After reading this piece on CNBC’s website regarding how students should be using AI (I still prefer the term LLMs for purposes of nobody can identify what AI is and isn’t), it’s making me consider what today’s youth is learning with respect to preferential employment skills moving forward.

First consider the interviewer. Jesen Huang’s goal is to sell as many customers on GPU compute and resources as humanly possible given his field so we must take that with a grain of salt. Secondly, the tools of LLMs are a must have in today’s educational and workforce. If you aren’t utilizing prompting to the fullest extent; you are already falling behind. Take the time to find an online course through EdX or Coursera, for example, to home in these skills.

Huang stated:

Learning how to interact with AI is not unlike being someone who’s really good at asking questions,” he added. “Prompting AI is very similar. You can’t just randomly ask a bunch of questions. Asking AI to be an assistant to you requires some expertise and artistry of how to prompt it.

Like all tools, they must not only be learned but practically used. Using a tool for the sake of it, creates more problems and diminishing results will follow.

We also must question whether the idea of learning how to code is vital for today’s computer science programs. I still argue yes! If we blindly follow output from a chatbot, we lack the ability to understand what the code means, if it works, or how useful it is to the original prompt. “Is this what the client actually asked for?” or “How can we implement this?” are two major questions that will never go away. Just like Wikipedia was and is a tool as a basis for research and learning, chatbots, and LLM products should also provide this starting point. As always, check the source material as like Wikipedia, bias and humans still intervene in the research and results that an LLM product provides.
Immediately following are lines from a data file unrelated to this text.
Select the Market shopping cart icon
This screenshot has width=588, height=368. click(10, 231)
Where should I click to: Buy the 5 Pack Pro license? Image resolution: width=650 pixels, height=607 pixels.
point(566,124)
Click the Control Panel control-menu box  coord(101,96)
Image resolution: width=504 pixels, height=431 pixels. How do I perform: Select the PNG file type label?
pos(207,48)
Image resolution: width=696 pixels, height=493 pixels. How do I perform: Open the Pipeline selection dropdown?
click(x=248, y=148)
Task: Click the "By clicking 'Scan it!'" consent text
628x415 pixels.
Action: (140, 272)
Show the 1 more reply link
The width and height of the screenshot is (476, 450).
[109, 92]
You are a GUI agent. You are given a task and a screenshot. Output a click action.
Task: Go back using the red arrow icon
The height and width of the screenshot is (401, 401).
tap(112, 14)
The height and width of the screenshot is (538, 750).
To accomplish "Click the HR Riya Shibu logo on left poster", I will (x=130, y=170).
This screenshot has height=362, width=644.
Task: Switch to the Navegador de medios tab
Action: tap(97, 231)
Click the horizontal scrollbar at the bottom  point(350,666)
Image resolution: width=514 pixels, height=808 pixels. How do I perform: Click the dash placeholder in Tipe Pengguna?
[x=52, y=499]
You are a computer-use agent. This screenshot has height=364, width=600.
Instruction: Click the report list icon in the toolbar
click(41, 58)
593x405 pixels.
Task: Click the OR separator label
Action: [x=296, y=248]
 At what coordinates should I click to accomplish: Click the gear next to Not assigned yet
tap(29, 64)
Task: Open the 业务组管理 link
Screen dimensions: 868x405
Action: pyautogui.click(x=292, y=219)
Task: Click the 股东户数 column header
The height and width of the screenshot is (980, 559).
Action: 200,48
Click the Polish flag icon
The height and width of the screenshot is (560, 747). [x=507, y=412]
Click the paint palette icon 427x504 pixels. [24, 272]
The part that Huang really gets correct is as follows:

Perfecting AI prompts — and asking better questions in general — is a skill that will remain relevant for years to come, so students should take the time to develop it, no matter what career field they see themselves in.

A large amount of Academica is yet to be versed on Large Language Models as a whole and prompting is still new to those set in their ways. Aiding in research is paramount to have a companion in the room that makes learning easier and the consumption of knowledge more streamlined.

We have a long way to go as a society between those who are skeptical of LLMs at all costs and those who talk to it and treat it as it’s a human being with real thoughts and valid feelings. The battle between skeptics vs. accelerationists is not one we should be having; but a moderating position to accept them as tools that we all must learn to be successful in any career or academic endeavor; no matter what areas of study we choose to pursue.